Oregon’s new map is already being used to identify high-risk properties, as mandated by the state senate. Coming soon are new building codes and requirements for creating defensible space around homes in these areas.
Some worry that insurance companies are going to use the new ratings to raise rates, or even deny coverage. In Oregon, officials have stated that, since insurance companies already use their own proprietary models to assess risk, publication of the map should not have a “significant impact” on rates. However, some Oregon property owners claim that their insurance costs have already gone up precisely because of the new risk map.
Meanwhile, the real estate platform realtor.com has integrated Risk Factor’s Fire Factor and Flood Factor into their listings. The “pro” version of Risk Factor, slated to be released in October, will include more in-depth analysis aimed at real estate professionals, presumably so they can help prospective buyers understand what they’re getting themselves into.

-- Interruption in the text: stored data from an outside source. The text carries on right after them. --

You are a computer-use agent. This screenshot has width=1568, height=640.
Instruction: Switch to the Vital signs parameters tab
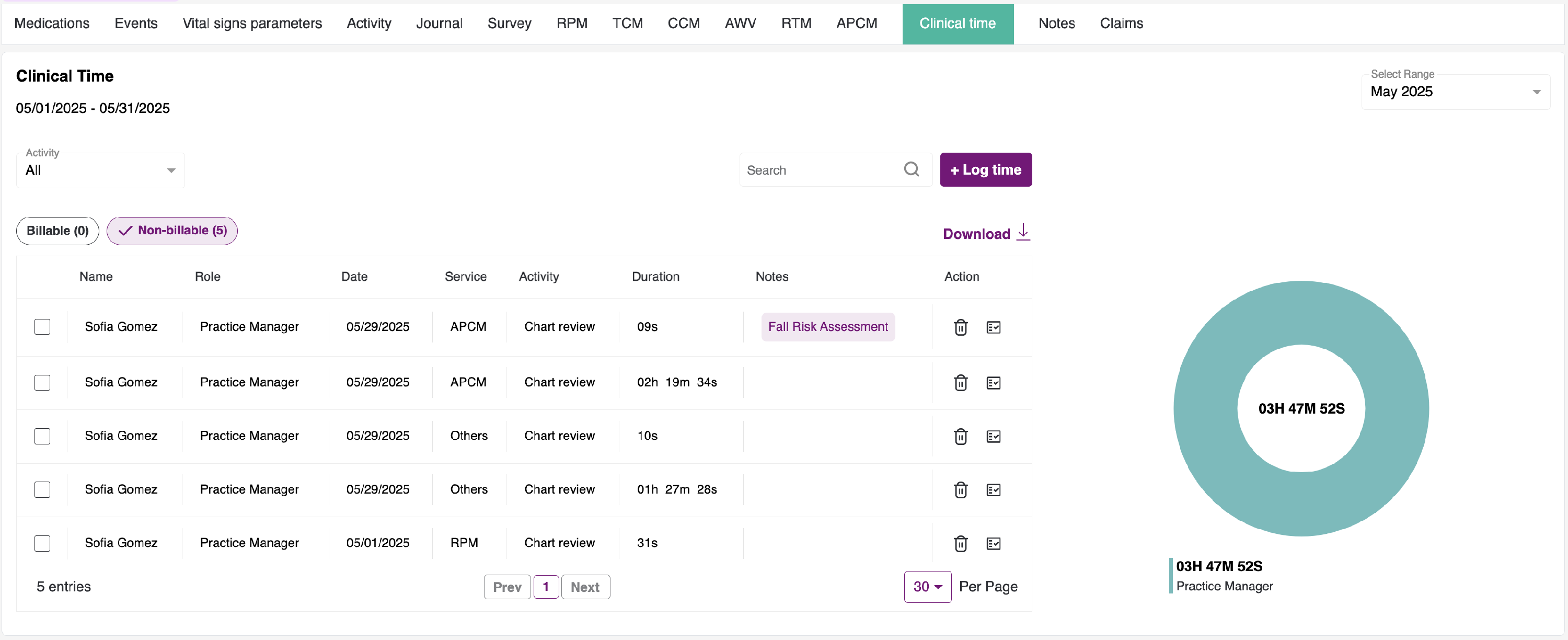(252, 23)
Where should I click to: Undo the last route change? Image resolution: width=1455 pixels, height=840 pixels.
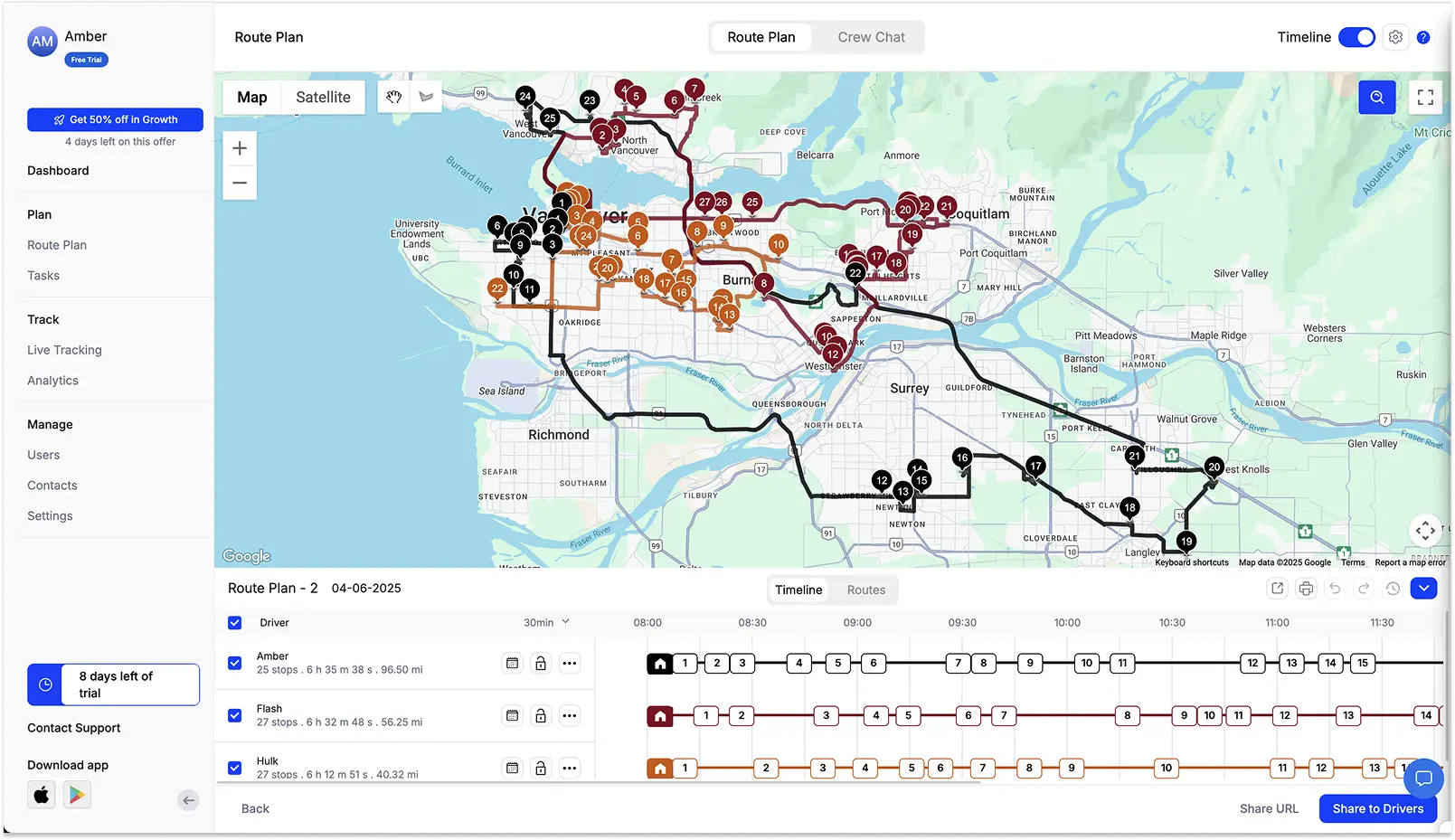tap(1335, 588)
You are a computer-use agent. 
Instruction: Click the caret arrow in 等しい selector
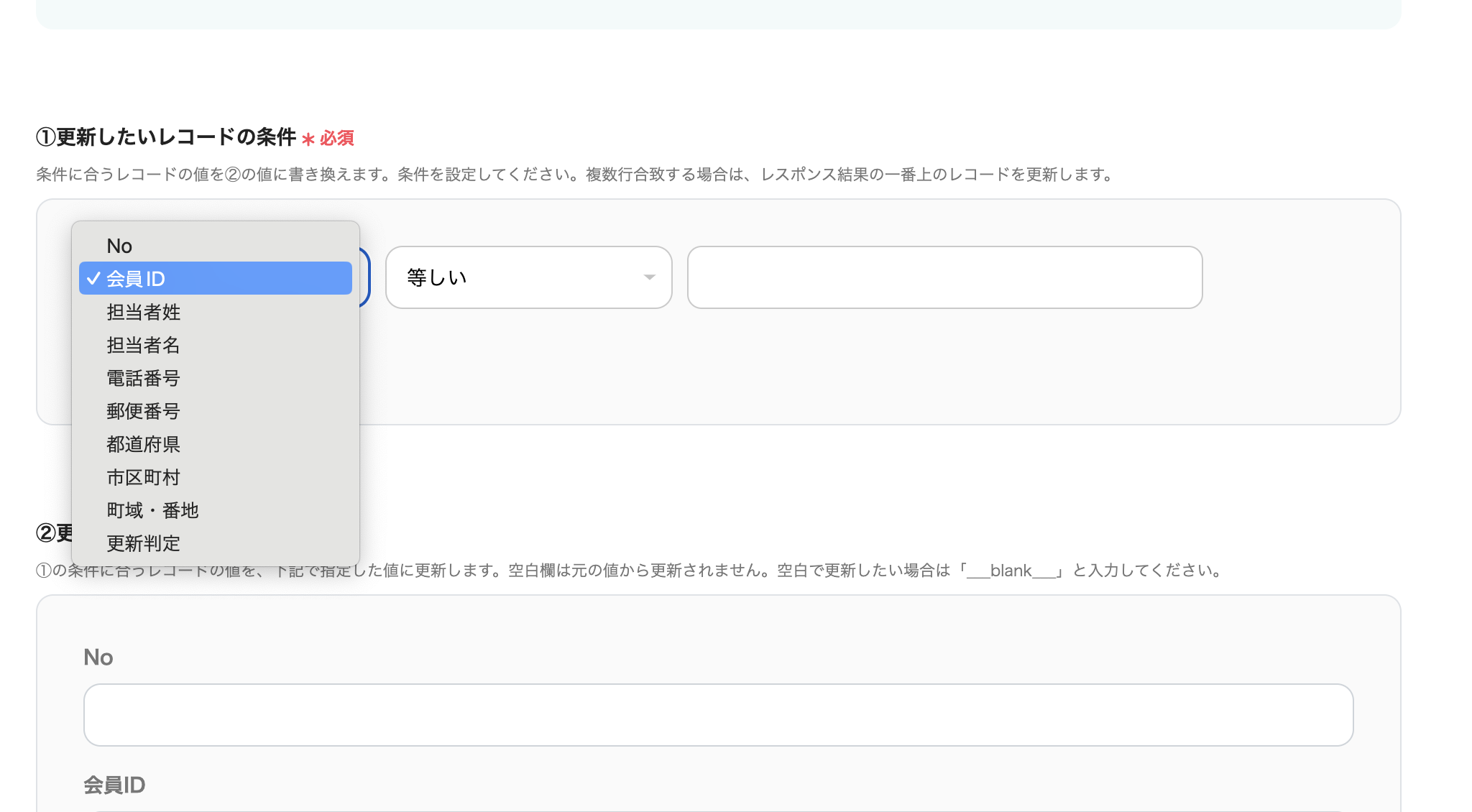pos(649,277)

Good idea. Having witnessed the effects of the drought and endured the anxiety of multiple fire seasons, I wasn’t surprised to learn I live in a high-risk wildfire region. But when I first moved to Oregon 22 years ago, I was clueless.
John Rizza, regional fire specialist for Oregon State University’s Forestry and Natural Resources Extension Fire Program, believes real estate agents should be more proactive about helping prospective buyers understand why a particular property may be at risk. “Buyers come from wherever and don’t necessarily know about these things,” he said.
Still, he urges people to not get too invested in a particular risk rating. Instead, they should apply the principles of home hardening to help their dwellings better survive a wildfire, should one arrive. This includes removing combustible materials from around the house and making the building itself more resistant to embers. One thing is sure: More fires are coming.
“As we have seen in past events, wildfire can affect anyone—regardless of risk map definitions,” Rizza said.